Devolver el alma al Antiguo Egipto

Por Publimetro Colombia

Luxor (Egipto), 15 dic (EFE).- La misión de un egiptólogo no puede limitarse a catalogar descubrimientos, requiere ir más allá, como asegura a Efe la experta española Teresa Bedman para quien “si no intentas -dice- devolver el alma a los monumentos de Egipto, no sirve para nada”.

Codirectora del proyecto español en Luxor “Visir Amen-Hotep Huy”, que hoy cierra su campaña de 2014, Bedman reconoce que en ocasiones “es un milagro encontrar el equilibrio perfecto entre la egiptología y poner en valor el monumento para que en un futuro el público vea el trabajo de rescatar la historia de la humanidad”.

“Un egiptólogo no puede pararse en el mero hecho de descubrir algo y catalogarlo, tiene que volver a ponerlo en su lugar”, insiste Bedman, que equipara en importancia las labores de excavación, con la epigrafía y la restauración.

En estas labores, emerge la figura de la mexicana María Dolores Corona, conocida en la expedición como Paloma, que, bajo la luz de dos potentes focos y ataviada con unas gafas especiales, “maquilla” un sarcófago hallado en la misión dos semanas antes.

“Estamos haciendo pruebas de limpieza y consolidación con brocha fina, aire y pinceles muy delgados”, explica a Efe.

Un “maquillaje” que se une a la restitución de los fragmentos desprendidos. Todo ello con el objetivo de reforzar el sarcófago para que pueda ser conservado en mejor estado.

La campaña de este año comenzó en octubre, aunque el proyecto del “Visir Amen-Hotep Huy” lo hizo en 2009, con dos años previos de estudio en España.

Tras dos campañas buscando la puerta de la tumba del visir, que data del año 1.360 a. C., a partir de 2011 se comenzó a excavar la capilla, de la que salieron 30.000 metros cúbicos de restos, según dice a Efe el director del proyecto, Francisco Martín Valentín.

Este año se emprendió la excavación del patio, que fue reutilizado durante los años posteriores a la muerte del visir para la instalación de tumbas de personajes de la alta sociedad, por lo que Martín Valentín confía en que “el año que viene haya muchas sorpresas, incluso ciudades subterráneas”.

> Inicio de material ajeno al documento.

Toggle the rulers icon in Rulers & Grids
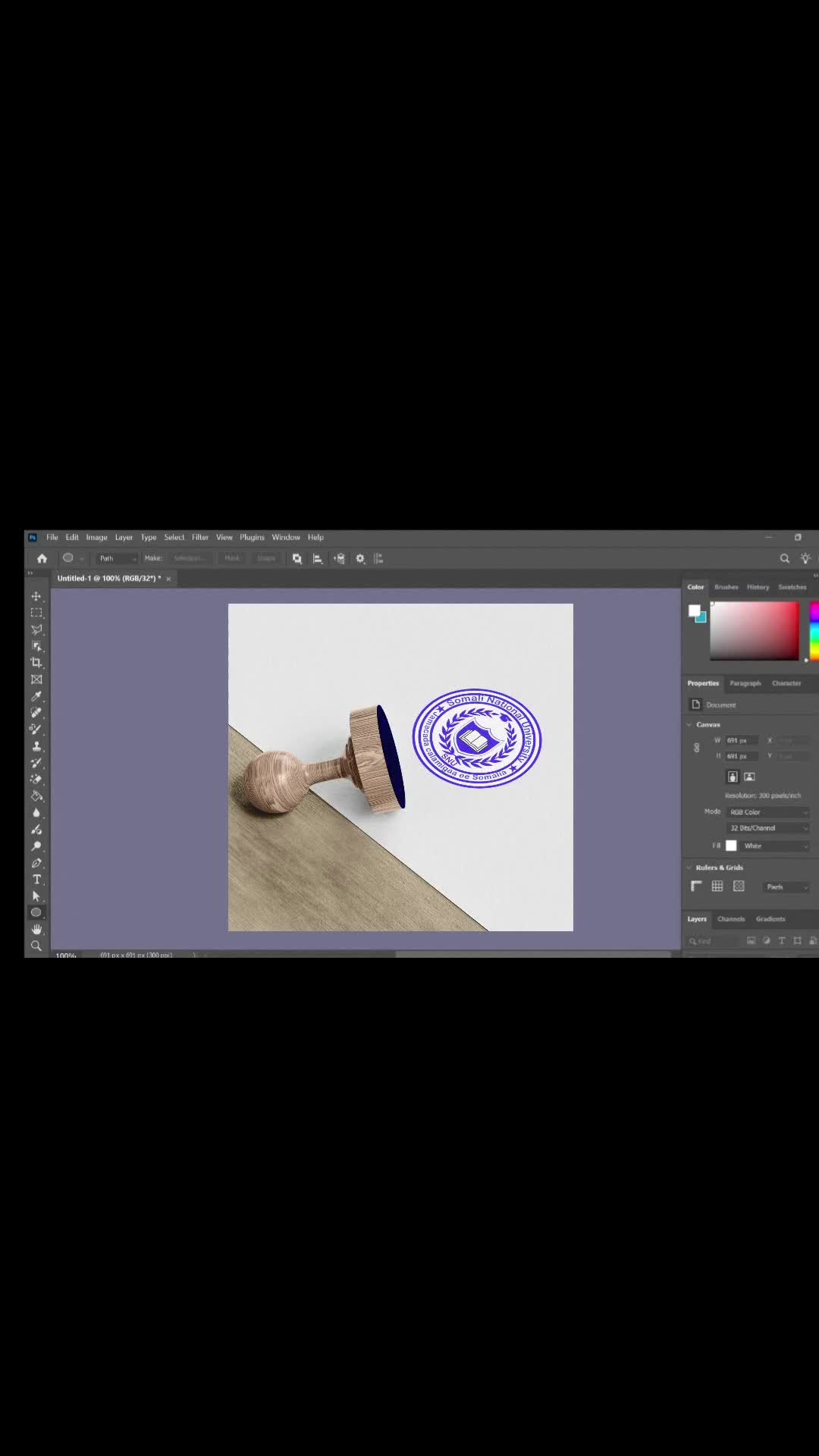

De esta manera, la tumba del que fue mano derecha del faraón Ajenatón (Amenhotep IV), permitirá recorrer la historia de la ciudad de Tebas (Luxor), desde el año 1.360 a. C hasta casi el 400 d. C., a través de sus costumbres funerarias, sus textos, sus inscripciones y sus técnicas de momificación.

Más de seis metros bajo tierra, en la entrada de la capilla que alberga la tumba, una columna recién reconstruida luce esbelta frente a otra completamente derruida.

“El año pasado, esta se encontraba así”, destaca Martín Valentín señalando primero la columna reconstruida y más tarde lo que queda de la segunda.

“Es una maravilla; si me das a elegir entre el descubrimiento del sarcófago y la reconstrucción de una columna, me quedo con la columna”, añade visiblemente emocionado.

Para ambas tareas, el egiptólogo resalta que es crucial conocer bien el terreno.

“Las piedras te hablan, de manera que puedes saber que detrás de un sitio vas a encontrar algo notorio o trascendente”, asegura.

Durante su conversación, Martín Valentín descubre las piezas que faltan en jeroglíficos y reconoce matices gracias a pequeños cambios de color en la tierra.

“¿Te puedes imaginar la satisfacción cuando colocas la pieza y dices ‘bingo, es lo que yo pensaba’?”, pregunta el egiptólogo, que añade que aunque esa pieza no encaje, muchas veces puede dar el significado de jeroglíficos “porque hay que saber leer donde no hay texto”.

Con 31 personas en el equipo hispanoegipcio, la campaña de 2014, financiada por la Fundación Gaselec, concluye hoy su excavación en la tumba del visir Amen-Hotep Huy.

Los elementos arquitectónicos y objetos hallados se han guardado en diferentes almacenes cerrados y custodiados.

Una vez vacía y ordenada la excavación, se clausuran las entradas de las tumbas abiertas, algunas con piedra caliza y cemento, y otras con puertas de hierro; se inscribe la fecha, se sellan con un sello de plomo y se firma el acta.

“Aquí nadie puede entrar, es una zona protegida y sellada esperando a que volvamos el año que viene”, señala Martín Valentín, quien seguirá liderando el proyecto en España.

Una vez allí, aunque el grueso del equipo se reincorpore a sus puestos habituales de trabajo, será el momento de escribir las memorias, artículos en revistas especializadas, participar en conferencias y buscar financiación para el año siguiente. Todo con el objetivo de mantener viva el alma del Antiguo Egipto.